Some may argue that eliminating administrative never events adds another burden to hospitals, arguably institutions already delivering significant social good. To the contrary, preventing administrative never events can bring needed clarity to hospitals’ roles. Private hospitals have expanded their purview to include addressing patients’ social drivers of health, spending billions of dollars by providing resources such as assistance with housing or establishing food pharmacies.4 Although such programs can be beneficial to patients, it is now possible for a hospital to provide one patient a free taxi ride to overcome transportation barriers and simultaneously sue another patient for medical debt. Hospitals’ first responsibility should be to stop creating social harms.

Across the country, individuals and organizations have laid the foundation to address hospital never events. Researchers at the Lown Institute ranked hospitals on outcomes, value, and health equity.5 Their work revealed the harms obscured by traditional hospital rankings; they observed that 17 of 20 hospitals ranked highly in the annual ratings from US News & World Report received a grade of “C” or lower on their equity metric, a metric that captures community benefit investments, patient inclusivity, and pay equity. At the same time, the Lown Institute spotlighted hospital systems rating highly in social responsibility, such as Boston Medical Center, which ranked overall among the top 4 hospitals nationally based on its inclusivity, investments in community health, and outcomes.

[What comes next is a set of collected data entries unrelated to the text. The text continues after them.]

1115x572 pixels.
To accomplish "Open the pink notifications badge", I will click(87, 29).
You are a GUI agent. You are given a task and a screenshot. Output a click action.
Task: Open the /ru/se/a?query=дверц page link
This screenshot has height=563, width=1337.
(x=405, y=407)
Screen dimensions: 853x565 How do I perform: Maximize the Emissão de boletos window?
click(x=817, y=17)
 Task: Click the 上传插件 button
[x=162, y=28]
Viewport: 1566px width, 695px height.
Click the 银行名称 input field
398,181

Frontline workers also have spoken up. For example, a coalition that included patient advocates, consumer rights proponents, lawyers, health care workers, and people directly affected by medical debt voiced their support of a proposed law to address medical debt in the state in testimony before the House Health and Government Operations Committee of the Maryland General Assembly. One speaker, a registered nurse, testified that his “patients should be focusing on healing from trauma, not on worrying about medical debt or the hospital suing them to collect.” Various organizations are working to reduce or end medical debt, which now constitutes 58% of all debt collection actions across sectors. Such action has laid the groundwork, but these steps alone are unlikely to bring about swift change.

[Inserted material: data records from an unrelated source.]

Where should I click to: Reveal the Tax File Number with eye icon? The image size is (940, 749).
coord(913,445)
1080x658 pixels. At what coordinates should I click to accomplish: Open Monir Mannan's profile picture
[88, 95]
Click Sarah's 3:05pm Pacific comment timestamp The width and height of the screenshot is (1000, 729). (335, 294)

Hospitals themselves can address never events, just as visionary hospital leaders were part of the campaign to end medical never events. However, eliminating these practices also calls for policy action. In the same way the US Centers for Medicare & Medicaid Services (CMS) authorized Medicare and state Medicaid programs to deny payments for medical never events, the CMS could adjust payment for those engaged in egregious administrative practices. State legislatures could require reporting of hospital never event practices and incentivize changes. For example, earlier this month, Colorado banned hospitals from collecting patient debt if the hospital is not complying with price transparency rules. And state attorneys general could investigate hospitals that are using these practices to take advantage of patients and their nonprofit status. These actions can occur alongside efforts to fix the nation’s antiquated health care reimbursement system, as reforming the incentive structures causing hospitals to maximize revenue at the expense of patients is the ideal long-term solution.

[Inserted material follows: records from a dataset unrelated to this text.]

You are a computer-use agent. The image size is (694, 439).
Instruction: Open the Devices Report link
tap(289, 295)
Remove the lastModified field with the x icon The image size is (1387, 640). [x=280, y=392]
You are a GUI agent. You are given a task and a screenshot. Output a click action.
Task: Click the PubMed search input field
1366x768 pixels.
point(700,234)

During the most intense waves of the COVID-19 pandemic, the people who work in hospitals, including administrators and clinicians, have demonstrated their exceptional capability to serve people in a time of need. Even during normal times, people come to the hospital seeking care from clinicians who exercise their best judgment based on years of training and the central teaching from Hippocrates, “First, do no harm.” Patients deserve the same expectation of no harm from the policies of the hospitals that care for them.